A compressed work schedule allows an employee to work a full-time schedule in fewer than five workdays each week. For instance, the employee could work four 10-hour days and have three days off. Another possible option is working 80 hours in nine days and having the rest of the two weeks off. These schedules have several advantages for both the employers and employees.
Extra Free Time
A four-day work week gives the employee an extra day each week, and an extra 52 days each year, to handle responsibilities outside of the workplace and to have more personal time. This can allow the employee to be more focused during his scheduled work time, according to Duke University Human Resources.
A compressed work week can lead to lower absenteeism rates because it gives employees more time to go to appointments and fulfill other obligations, according to Global Ideas Bank. When the state of Utah changed most government workers' schedules to a four-day work week, employees took fewer sick days and also said they exercised more on Fridays, according to an article published in the September 7, 2009, issue of TIME magazine.
Because many employees prefer schedule flexibility, a compressed work week can raise their job satisfaction, according to the Victoria Transit Policy Institute (VTPI). This can lead to better employee productivity, cooperation and retention.
People who commute save time with a compressed work week, whether they drive or use mass transit.
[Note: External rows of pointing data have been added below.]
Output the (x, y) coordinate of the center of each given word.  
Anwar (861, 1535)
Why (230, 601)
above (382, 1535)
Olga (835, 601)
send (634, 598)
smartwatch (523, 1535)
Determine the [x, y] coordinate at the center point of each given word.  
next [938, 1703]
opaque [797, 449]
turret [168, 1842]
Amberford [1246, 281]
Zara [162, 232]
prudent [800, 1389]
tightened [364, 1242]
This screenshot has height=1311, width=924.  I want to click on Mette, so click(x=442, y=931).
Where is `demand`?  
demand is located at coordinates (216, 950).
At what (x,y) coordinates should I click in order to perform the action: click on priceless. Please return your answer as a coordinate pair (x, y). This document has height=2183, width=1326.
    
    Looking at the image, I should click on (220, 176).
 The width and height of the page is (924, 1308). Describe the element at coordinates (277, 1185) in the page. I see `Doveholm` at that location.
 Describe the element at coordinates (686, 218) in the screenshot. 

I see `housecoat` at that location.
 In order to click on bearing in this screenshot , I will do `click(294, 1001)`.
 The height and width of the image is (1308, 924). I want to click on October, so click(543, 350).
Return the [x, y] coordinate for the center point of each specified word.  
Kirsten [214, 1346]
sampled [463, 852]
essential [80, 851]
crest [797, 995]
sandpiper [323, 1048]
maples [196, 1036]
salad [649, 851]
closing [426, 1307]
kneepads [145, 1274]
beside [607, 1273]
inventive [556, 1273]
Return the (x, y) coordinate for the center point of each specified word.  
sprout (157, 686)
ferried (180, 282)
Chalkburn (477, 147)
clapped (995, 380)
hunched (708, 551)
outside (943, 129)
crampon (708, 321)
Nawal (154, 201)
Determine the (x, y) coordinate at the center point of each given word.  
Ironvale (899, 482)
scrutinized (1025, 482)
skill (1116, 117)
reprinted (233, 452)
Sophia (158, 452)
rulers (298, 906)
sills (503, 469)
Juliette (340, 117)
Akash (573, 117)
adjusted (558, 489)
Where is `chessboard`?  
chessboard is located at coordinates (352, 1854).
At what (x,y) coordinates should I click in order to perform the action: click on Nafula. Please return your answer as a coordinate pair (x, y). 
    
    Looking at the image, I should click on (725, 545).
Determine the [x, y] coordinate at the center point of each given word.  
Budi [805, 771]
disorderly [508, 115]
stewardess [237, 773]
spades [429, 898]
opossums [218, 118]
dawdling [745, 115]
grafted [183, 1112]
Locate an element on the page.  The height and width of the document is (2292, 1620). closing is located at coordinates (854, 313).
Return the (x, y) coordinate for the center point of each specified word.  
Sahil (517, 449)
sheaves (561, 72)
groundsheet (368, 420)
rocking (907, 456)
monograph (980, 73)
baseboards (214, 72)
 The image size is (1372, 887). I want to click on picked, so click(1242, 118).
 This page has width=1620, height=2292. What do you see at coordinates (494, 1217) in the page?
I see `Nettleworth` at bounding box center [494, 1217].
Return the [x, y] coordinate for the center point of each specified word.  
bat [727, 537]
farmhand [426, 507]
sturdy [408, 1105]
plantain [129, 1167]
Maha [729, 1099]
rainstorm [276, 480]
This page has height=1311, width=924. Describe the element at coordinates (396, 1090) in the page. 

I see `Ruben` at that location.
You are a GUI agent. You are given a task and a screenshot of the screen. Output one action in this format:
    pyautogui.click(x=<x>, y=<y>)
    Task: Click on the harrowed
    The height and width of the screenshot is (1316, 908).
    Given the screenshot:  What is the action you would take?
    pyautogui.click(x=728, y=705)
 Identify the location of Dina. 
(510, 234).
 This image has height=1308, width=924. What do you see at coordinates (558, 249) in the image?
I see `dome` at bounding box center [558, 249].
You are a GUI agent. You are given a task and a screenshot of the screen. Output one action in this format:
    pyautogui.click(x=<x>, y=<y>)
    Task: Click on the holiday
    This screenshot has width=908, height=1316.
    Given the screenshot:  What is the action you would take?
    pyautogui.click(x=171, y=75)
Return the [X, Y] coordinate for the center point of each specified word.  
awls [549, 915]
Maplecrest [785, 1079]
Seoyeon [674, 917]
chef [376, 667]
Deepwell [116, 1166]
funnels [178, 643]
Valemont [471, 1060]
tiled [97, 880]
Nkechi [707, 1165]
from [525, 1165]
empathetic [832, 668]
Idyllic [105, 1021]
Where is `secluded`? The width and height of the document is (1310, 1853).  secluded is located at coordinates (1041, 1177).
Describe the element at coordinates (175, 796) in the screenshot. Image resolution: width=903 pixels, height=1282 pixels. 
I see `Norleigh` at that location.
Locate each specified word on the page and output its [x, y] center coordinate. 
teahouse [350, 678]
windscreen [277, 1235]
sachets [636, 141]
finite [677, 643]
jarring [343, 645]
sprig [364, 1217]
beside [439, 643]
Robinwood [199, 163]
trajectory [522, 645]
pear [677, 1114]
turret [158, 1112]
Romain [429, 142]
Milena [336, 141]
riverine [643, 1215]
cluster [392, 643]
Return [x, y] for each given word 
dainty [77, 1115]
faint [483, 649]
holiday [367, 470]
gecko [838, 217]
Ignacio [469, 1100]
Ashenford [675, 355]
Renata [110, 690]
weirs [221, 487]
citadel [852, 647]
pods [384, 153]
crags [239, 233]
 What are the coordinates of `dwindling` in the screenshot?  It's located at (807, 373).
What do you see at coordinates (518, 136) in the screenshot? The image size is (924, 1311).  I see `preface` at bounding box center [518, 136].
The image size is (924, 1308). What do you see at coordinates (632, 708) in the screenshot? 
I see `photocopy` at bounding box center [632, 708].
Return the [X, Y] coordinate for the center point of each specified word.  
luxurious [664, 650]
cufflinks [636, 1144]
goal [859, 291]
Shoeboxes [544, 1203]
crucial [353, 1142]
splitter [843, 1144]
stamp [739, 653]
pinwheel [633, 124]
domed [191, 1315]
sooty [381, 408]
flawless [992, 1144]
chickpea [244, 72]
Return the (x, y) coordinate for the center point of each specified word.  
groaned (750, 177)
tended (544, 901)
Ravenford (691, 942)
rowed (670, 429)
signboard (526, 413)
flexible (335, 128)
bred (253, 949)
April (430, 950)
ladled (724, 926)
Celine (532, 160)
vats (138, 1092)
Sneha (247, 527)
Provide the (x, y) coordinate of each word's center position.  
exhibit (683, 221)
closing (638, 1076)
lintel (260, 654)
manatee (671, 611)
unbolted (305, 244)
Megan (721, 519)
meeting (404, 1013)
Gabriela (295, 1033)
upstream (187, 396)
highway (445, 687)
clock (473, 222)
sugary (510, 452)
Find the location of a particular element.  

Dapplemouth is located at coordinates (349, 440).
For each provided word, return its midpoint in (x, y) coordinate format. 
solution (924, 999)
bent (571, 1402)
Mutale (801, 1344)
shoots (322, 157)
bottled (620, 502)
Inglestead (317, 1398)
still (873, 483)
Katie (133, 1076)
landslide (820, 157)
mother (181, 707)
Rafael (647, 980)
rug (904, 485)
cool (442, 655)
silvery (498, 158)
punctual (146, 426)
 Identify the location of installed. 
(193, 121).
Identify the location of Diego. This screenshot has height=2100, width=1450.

Utah determined that after one year, its compressed work week resulted not only in a 13 percent decrease in energy use by the state, but estimated that workers saved up to $6 million in gasoline usage. Schedules involved in a compressed work week also directly decrease peak period traffic congestion, according to the VTPI. Additionally, these schedules reduce total vehicle travel, which leads to a reduction in exhaust emissions.
Employees working a compressed work week can extend hours of service to both customers and associates, according to Duke University Human Resources. Although government offices in Utah began closing on Fridays, their offices actually became more accessible to people by staying open for more hours Monday through Thursday. TIME reported that lines at the Utah department of motor vehicles became shorter once the compressed work week was implemented.